┌────────

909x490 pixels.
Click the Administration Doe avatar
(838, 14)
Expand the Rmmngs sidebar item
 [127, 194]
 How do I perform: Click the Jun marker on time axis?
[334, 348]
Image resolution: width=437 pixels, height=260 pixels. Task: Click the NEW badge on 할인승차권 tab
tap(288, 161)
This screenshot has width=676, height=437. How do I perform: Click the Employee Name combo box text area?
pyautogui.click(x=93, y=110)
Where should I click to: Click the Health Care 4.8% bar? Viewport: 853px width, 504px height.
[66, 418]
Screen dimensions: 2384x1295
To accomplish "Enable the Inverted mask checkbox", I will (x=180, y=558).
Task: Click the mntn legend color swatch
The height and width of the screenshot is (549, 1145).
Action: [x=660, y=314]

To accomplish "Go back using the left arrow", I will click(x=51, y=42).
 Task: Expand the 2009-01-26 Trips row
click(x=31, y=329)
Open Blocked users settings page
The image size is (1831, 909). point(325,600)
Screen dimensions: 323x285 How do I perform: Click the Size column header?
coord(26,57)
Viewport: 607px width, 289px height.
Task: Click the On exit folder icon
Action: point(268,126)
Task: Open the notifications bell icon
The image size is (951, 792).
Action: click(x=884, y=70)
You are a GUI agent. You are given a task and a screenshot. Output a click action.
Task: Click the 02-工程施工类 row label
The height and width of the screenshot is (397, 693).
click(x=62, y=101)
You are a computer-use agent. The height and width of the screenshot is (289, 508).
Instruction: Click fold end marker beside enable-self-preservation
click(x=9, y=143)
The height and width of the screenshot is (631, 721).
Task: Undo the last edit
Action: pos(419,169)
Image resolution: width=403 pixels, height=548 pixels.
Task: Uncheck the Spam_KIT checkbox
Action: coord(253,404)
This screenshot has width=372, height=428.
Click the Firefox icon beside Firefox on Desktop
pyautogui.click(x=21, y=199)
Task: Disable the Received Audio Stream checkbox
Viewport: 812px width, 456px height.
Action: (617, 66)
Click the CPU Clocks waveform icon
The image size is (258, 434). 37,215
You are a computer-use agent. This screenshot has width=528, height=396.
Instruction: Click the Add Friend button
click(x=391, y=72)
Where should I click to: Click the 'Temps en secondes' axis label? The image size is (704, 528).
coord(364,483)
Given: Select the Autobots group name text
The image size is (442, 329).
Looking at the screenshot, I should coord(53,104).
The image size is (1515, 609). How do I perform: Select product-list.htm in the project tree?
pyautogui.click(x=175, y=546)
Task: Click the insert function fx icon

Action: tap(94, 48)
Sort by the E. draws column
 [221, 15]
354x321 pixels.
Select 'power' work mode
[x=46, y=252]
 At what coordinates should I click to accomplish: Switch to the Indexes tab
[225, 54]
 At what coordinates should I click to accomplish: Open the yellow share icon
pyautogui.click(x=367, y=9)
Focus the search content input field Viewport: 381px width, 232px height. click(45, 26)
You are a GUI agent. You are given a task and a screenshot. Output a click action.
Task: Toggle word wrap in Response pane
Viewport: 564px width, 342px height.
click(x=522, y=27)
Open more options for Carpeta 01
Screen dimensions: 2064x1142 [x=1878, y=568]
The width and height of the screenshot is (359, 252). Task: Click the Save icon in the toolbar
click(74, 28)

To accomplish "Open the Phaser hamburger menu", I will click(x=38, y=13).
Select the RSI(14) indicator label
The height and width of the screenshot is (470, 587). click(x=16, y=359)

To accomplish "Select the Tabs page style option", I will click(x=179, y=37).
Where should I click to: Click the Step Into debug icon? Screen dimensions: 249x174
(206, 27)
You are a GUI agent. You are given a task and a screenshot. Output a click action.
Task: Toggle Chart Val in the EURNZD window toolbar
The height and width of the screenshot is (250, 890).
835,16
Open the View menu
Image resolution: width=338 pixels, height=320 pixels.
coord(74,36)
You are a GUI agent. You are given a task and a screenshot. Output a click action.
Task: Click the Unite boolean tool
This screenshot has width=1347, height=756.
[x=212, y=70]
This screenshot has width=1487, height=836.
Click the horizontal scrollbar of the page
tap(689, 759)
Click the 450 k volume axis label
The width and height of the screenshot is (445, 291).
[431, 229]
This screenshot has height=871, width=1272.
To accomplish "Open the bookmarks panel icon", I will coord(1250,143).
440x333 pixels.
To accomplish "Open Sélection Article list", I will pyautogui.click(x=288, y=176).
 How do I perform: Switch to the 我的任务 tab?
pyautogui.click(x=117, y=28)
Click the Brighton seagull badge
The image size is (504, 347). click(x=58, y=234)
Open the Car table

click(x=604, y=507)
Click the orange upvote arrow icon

└────────

Reproduce every one of the records above word for word, leaving nothing out and changing nothing.

▶ RESPONSE TO THE TASK:
909x490 pixels.
Click the Administration Doe avatar
(838, 14)
Expand the Rmmngs sidebar item
 [127, 194]
 How do I perform: Click the Jun marker on time axis?
[334, 348]
Image resolution: width=437 pixels, height=260 pixels. Task: Click the NEW badge on 할인승차권 tab
tap(288, 161)
This screenshot has width=676, height=437. How do I perform: Click the Employee Name combo box text area?
pyautogui.click(x=93, y=110)
Where should I click to: Click the Health Care 4.8% bar? Viewport: 853px width, 504px height.
[66, 418]
Screen dimensions: 2384x1295
To accomplish "Enable the Inverted mask checkbox", I will (x=180, y=558).
Task: Click the mntn legend color swatch
The height and width of the screenshot is (549, 1145).
Action: [x=660, y=314]

To accomplish "Go back using the left arrow", I will click(x=51, y=42).
 Task: Expand the 2009-01-26 Trips row
click(x=31, y=329)
Open Blocked users settings page
The image size is (1831, 909). point(325,600)
Screen dimensions: 323x285 How do I perform: Click the Size column header?
coord(26,57)
Viewport: 607px width, 289px height.
Task: Click the On exit folder icon
Action: point(268,126)
Task: Open the notifications bell icon
The image size is (951, 792).
Action: click(x=884, y=70)
You are a GUI agent. You are given a task and a screenshot. Output a click action.
Task: Click the 02-工程施工类 row label
The height and width of the screenshot is (397, 693).
click(x=62, y=101)
You are a computer-use agent. The height and width of the screenshot is (289, 508).
Instruction: Click fold end marker beside enable-self-preservation
click(x=9, y=143)
The height and width of the screenshot is (631, 721).
Task: Undo the last edit
Action: pos(419,169)
Image resolution: width=403 pixels, height=548 pixels.
Task: Uncheck the Spam_KIT checkbox
Action: coord(253,404)
This screenshot has width=372, height=428.
Click the Firefox icon beside Firefox on Desktop
pyautogui.click(x=21, y=199)
Task: Disable the Received Audio Stream checkbox
Viewport: 812px width, 456px height.
Action: (617, 66)
Click the CPU Clocks waveform icon
The image size is (258, 434). 37,215
You are a computer-use agent. This screenshot has width=528, height=396.
Instruction: Click the Add Friend button
click(x=391, y=72)
Where should I click to: Click the 'Temps en secondes' axis label? The image size is (704, 528).
coord(364,483)
Given: Select the Autobots group name text
The image size is (442, 329).
Looking at the screenshot, I should coord(53,104).
The image size is (1515, 609). How do I perform: Select product-list.htm in the project tree?
pyautogui.click(x=175, y=546)
Task: Click the insert function fx icon

Action: tap(94, 48)
Sort by the E. draws column
 [221, 15]
354x321 pixels.
Select 'power' work mode
[x=46, y=252]
 At what coordinates should I click to accomplish: Switch to the Indexes tab
[225, 54]
 At what coordinates should I click to accomplish: Open the yellow share icon
pyautogui.click(x=367, y=9)
Focus the search content input field Viewport: 381px width, 232px height. click(45, 26)
You are a GUI agent. You are given a task and a screenshot. Output a click action.
Task: Toggle word wrap in Response pane
Viewport: 564px width, 342px height.
click(x=522, y=27)
Open more options for Carpeta 01
Screen dimensions: 2064x1142 [x=1878, y=568]
The width and height of the screenshot is (359, 252). Task: Click the Save icon in the toolbar
click(74, 28)

To accomplish "Open the Phaser hamburger menu", I will click(x=38, y=13).
Select the RSI(14) indicator label
The height and width of the screenshot is (470, 587). click(x=16, y=359)

To accomplish "Select the Tabs page style option", I will click(x=179, y=37).
Where should I click to: Click the Step Into debug icon? Screen dimensions: 249x174
(206, 27)
You are a GUI agent. You are given a task and a screenshot. Output a click action.
Task: Toggle Chart Val in the EURNZD window toolbar
The height and width of the screenshot is (250, 890).
835,16
Open the View menu
Image resolution: width=338 pixels, height=320 pixels.
coord(74,36)
You are a GUI agent. You are given a task and a screenshot. Output a click action.
Task: Click the Unite boolean tool
This screenshot has width=1347, height=756.
[x=212, y=70]
This screenshot has width=1487, height=836.
Click the horizontal scrollbar of the page
tap(689, 759)
Click the 450 k volume axis label
The width and height of the screenshot is (445, 291).
[431, 229]
This screenshot has height=871, width=1272.
To accomplish "Open the bookmarks panel icon", I will coord(1250,143).
440x333 pixels.
To accomplish "Open Sélection Article list", I will pyautogui.click(x=288, y=176).
 How do I perform: Switch to the 我的任务 tab?
pyautogui.click(x=117, y=28)
Click the Brighton seagull badge
The image size is (504, 347). click(x=58, y=234)
Open the Car table

click(x=604, y=507)
Click the orange upvote arrow icon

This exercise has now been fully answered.